The Co-op plans to concentrate on its other more profitable non-motor businesses. Bill Oliver, who took over as managing director last month from Tom McVinnie who is retiring, says the decision follows a strategic review of the group’s operations.
“We have had to face a difficult choice of whether to invest heavily in the business or to take advantage of the current acquisitive market. Unfortunately, even major investment could not put us within reach of the market leaders,” he says.
“We have a strong customer base and have developed an excellent reputation over the years but we would need to treble the size of the business to achieve the scale we believe is necessary to achieve long term success. We do not have the funds available to grow at that rate.”
A spokeswoman for North Eastern Co-Op says it has been in discussions with several dealer groups – the business is believed to have been on the market for the past couple of months – and hopes to have completed the disposal by the end of the year.
It is prepared to sell its businesses piecemeal if necessary in order to get the best deal, but it hopes the staff and management at its dealerships will be able to transfer to the new owners.
Priory sells more than 14,000 new and used cars a year from its sites in the north east, south east, Nottinghamshire, Cambridgeshire and Cheshire. It has 13 franchises, all with volume or value carmakers except one BMW/Mini outlet.

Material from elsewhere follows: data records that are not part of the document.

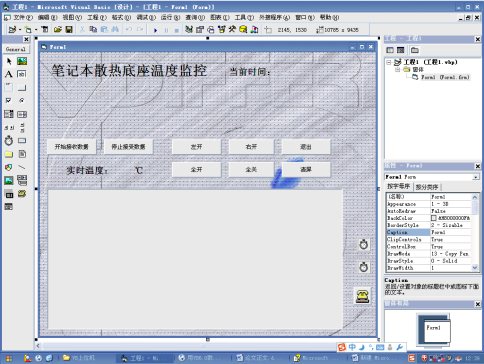Collapse the 窗体 folder tree node
484x364 pixels.
[x=397, y=70]
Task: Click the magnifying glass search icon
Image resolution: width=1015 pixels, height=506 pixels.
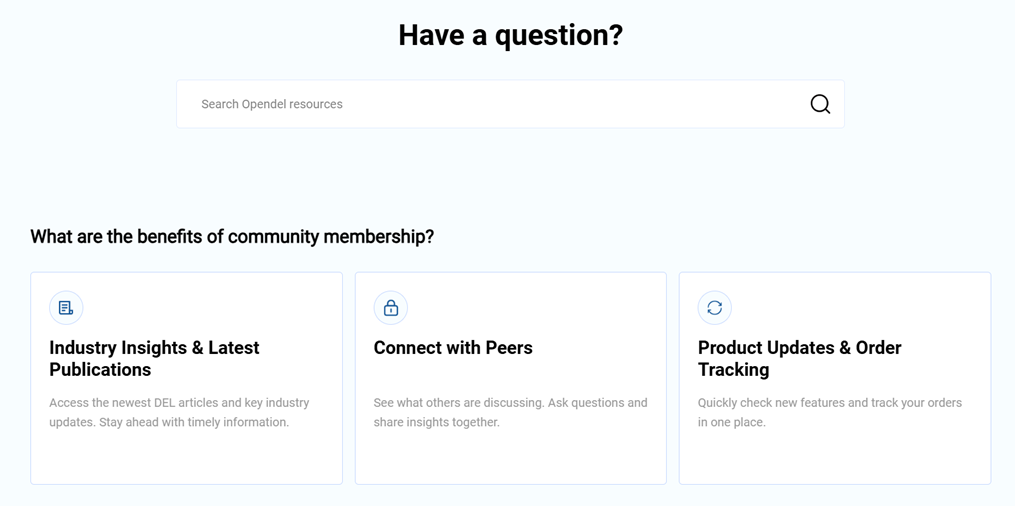Action: pyautogui.click(x=820, y=104)
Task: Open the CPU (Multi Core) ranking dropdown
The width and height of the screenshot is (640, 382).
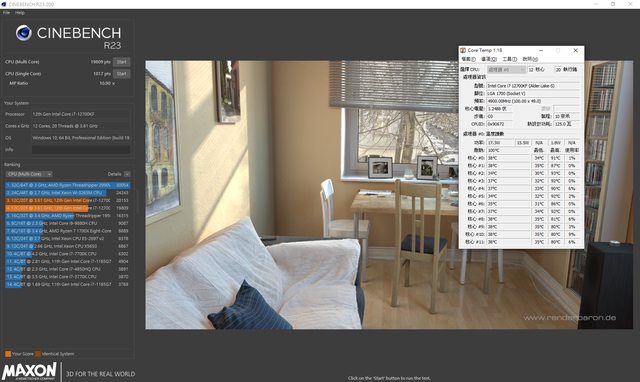Action: pyautogui.click(x=29, y=174)
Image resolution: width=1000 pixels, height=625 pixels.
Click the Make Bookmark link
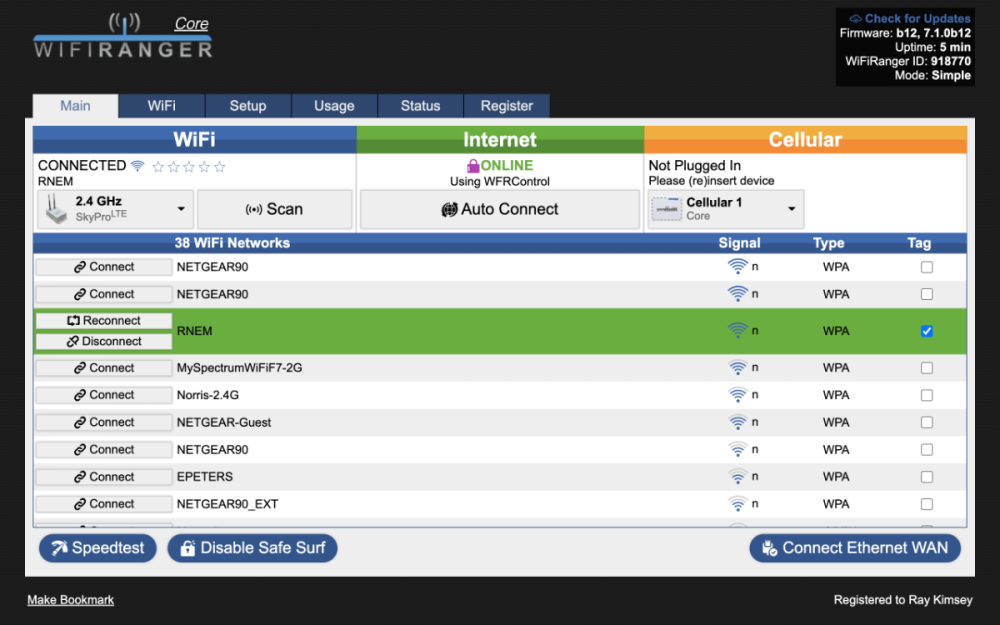point(70,600)
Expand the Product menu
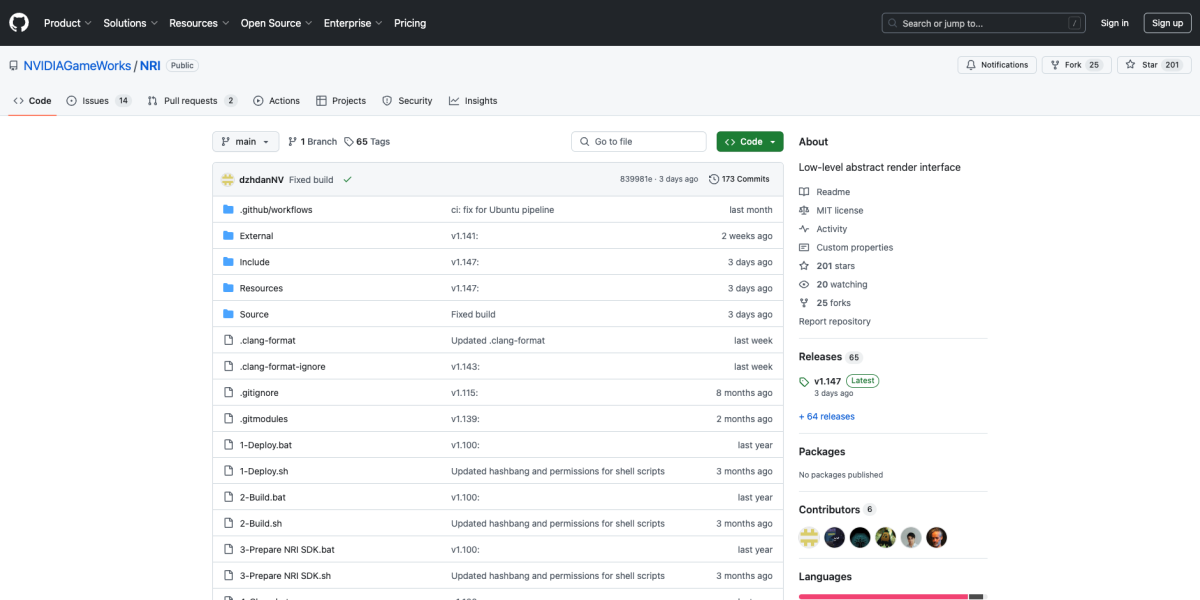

At its heart are two large multi-franchised autoparks in Bedford (Honda, Nissan, Fiat and Mazda) and Urmston, Manchester (Fiat, Ford, Nissan, Chevrolet and Kia).
Strong interest in franchises
Reg Vardy plc is rumoured to have its eye on Priory’s businesses in the north east. Although the company has declined to comment on any looming acquisitions, it has publicly stated its goal is to add more than 60 dealerships to its portfolio by the end of the decade. It purchased Priory’s MG Rover showroom in Newcastle last December, which it has since reopened with a Jaguar franchise.
The BMW and Mini dealership at Wallsend is likely to spark a bidding war, however, as other dealer groups fight for the valuable franchise. East Anglia’s Marshall Motor Holdings is actively seeking a BMW outlet and recently declared it will look anywhere in the UK for the right business.
Priory has a Honda dealership in Marshall’s back yard of Cambridge, which will fit its franchise portfolio (Marshall already has Honda outlets in Peterborough and Reading).
Bedford autopark could also be a suitable acquisition for Marshalls as it has been looking for a cluster of dealerships for a volume brand.
Sunwin Motors, which has businesses in Derbyshire and Nottinghamshire, is expected to be interested in Priory’s Fiat and MG Rover sites in Mansfield.